Just a few weeks ago, now, I had the pleasure of sharing some time with former classmates.  I joked about being referred to as a Q-tip and how I was going to adopt and embrace that term to refer to myself. Apparently Q-tip is now being used in reference to a white haired person.  It is used (hopefully) in a sort of humorous and light mockery.  Turn that mockery around.  I love that tag..  I earned every strand of white hair and am sort of proud of each lesson they show. I struggled to learn some of them ... failed to learn others ... definitely have more to learn, but am not sure my hair can get any whiter. I am a Q-tip supreme. Others of the white hair group joined in with a refreshing kind of laughter.  It was a unique moment of comradery and support. Time marches on....  quickly.  It's nice to know sometimes that you are not alone in the journey. What a lovely bunch of people the Corry Area High School Class of '67 are  -- whether or not they are Q-tips. Some do not embrace the white hair thing and that is okay too. Others have no hair, so it is a moot point.

It is also important to know that hanging on to a pole in the wind is much preferable to hanging on by a thread ...  although ... at times, off and on, the two do not seem necessarily to be totally mutually exclusive.  A good sense of humor is a gift at such times.  So is a positive attitude.  I saw a lot of both at the gathering with the CAHS Class of '67.  Go Beavers! 

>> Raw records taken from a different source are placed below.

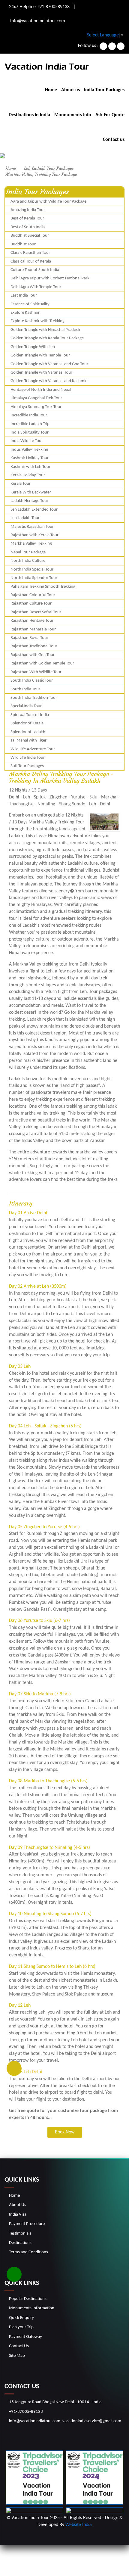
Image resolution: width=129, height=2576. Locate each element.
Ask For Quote (109, 115)
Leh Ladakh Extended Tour (34, 509)
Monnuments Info (72, 115)
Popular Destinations (27, 2299)
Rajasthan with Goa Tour (32, 655)
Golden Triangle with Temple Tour (40, 355)
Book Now (64, 2132)
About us (70, 90)
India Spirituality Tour (29, 432)
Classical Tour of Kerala (30, 261)
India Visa (17, 2214)
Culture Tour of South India (34, 270)
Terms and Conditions (28, 2252)
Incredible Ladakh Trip (30, 424)
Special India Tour (26, 706)
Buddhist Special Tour (29, 235)
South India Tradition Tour (33, 697)
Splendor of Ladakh (27, 732)
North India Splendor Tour (33, 578)
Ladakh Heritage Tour (29, 501)
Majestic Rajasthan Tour (32, 526)
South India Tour (25, 689)
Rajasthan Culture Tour (31, 603)
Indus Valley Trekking (29, 449)
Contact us (113, 139)
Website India (78, 2524)
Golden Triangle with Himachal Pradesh (45, 330)
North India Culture (27, 560)
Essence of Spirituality (30, 304)
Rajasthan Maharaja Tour (33, 629)
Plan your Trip (21, 2327)
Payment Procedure (27, 2224)
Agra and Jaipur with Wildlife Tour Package (48, 201)
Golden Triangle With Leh (32, 347)
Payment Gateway (25, 2337)
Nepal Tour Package (28, 552)
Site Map (17, 2356)
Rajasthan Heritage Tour (31, 620)
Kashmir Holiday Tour (29, 458)
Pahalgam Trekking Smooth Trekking (42, 586)
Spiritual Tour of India (29, 715)
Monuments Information (31, 2308)
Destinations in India (29, 115)
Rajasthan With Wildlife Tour (36, 672)
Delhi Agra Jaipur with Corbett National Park (49, 278)
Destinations (20, 2243)
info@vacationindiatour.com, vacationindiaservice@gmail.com (65, 2421)
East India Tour (23, 295)
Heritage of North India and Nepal (40, 389)
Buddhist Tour (23, 244)
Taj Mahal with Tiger (28, 740)
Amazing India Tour (27, 210)
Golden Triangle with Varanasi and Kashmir (48, 381)
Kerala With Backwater (30, 492)
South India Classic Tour (31, 680)
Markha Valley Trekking (31, 543)
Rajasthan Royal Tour (29, 638)
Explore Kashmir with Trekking (37, 321)
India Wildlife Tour (26, 441)
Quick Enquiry (21, 2318)
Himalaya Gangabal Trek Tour (36, 398)
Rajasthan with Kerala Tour (34, 535)
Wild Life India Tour (27, 757)
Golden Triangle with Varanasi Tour (41, 372)
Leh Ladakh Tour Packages (49, 168)
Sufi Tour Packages (27, 766)
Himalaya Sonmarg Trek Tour (36, 407)
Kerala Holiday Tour (27, 475)
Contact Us (19, 2346)
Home (51, 90)
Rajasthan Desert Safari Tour (35, 612)
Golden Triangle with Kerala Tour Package (47, 338)
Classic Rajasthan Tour (30, 252)
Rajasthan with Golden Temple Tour (42, 663)
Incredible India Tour (28, 415)
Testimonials (20, 2233)
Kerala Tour (20, 483)
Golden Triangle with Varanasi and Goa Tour (49, 364)
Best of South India (27, 227)
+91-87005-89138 (26, 2412)
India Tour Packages (104, 90)
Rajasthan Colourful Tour (32, 595)
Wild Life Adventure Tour (32, 749)
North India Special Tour (31, 569)
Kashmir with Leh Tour (30, 467)
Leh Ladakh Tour (25, 518)
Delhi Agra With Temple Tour (35, 287)
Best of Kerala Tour (27, 218)
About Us (17, 2205)
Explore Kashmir (25, 312)
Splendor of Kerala (27, 723)
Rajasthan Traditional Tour (33, 646)
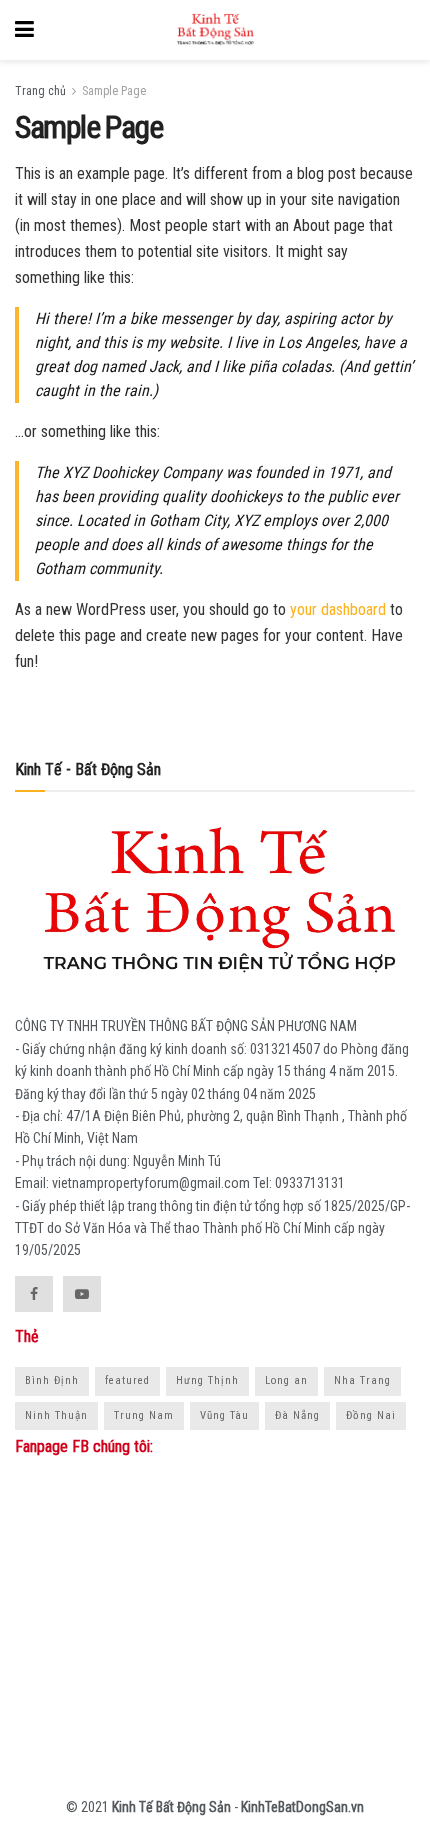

Thursday, November 6, 2025

Fond Memories

When I was a child my family used to travel from NW Pennsylvania to the Philadelphia area at least once a year to visit family there.  We traveled diagonally across almost the entire commonwealth on the Pennsylvania Turnpike, aka America's First Super Highway. The first section of this toll road (turnpike) was actually opened just nine years before I was born and... eventually it had seven tunnels between my house and my grandmother's.  I found it all rather amazing, but I also remember the tunnels as stinky, dark and sort of scary. I understand at least one reason why people try to hold their breath in tunnels. Anyway -- the tunnels brought together both directions of traffic into a single lane in each direction. Don't know if it is still that way. I do know that several changes have been made over the years.  Anyway -- the phrase "light at the end of the tunnel" has always had special meaning for me.  

As the years passed by though -- cross commonwealth carsickness tempered the excitement of travel.  The only thing that saved me was the sight of an orange roof.  Howard Johnson's.  The best restaurant ever.  The best ice cream ever.  28 flavors!  We would stop for one meal along the way.  For me it was always "Grilled Frankforts and Boston Baked Beans with Brown Bread" which, by the way,  cost under a dollar. (I ran across an old menu on eBay recently so I know this is accurate.) My big sister had more expensive tastes in food -- always preferring to order the "Crispy Fried Chicken dinner for a little over $2.00.  It came with cranberry sauce, French fries and coleslaw.  Makes my mouth water to even remember. My dad used to grumble that the chicken would take a half an hour, but always let her order it anyway.  I think the grumble was part of his "Dad" routine. 

All the Howard Johnson restaurants are gone now.  I think the last one was in Lake George, NY.  It was sold and closed in 2023.  Odd thing -- I used to live about 12 miles from Lake George and I never knew that there was a Howard Johnson restaurant there.  Drat.  However... the  childhood HoJo memories remain.... a favorite meal and an ice cream cone on the way out to eat in the car.  Nice. I will just hang on to those small bits of childhood ....  No harm in that.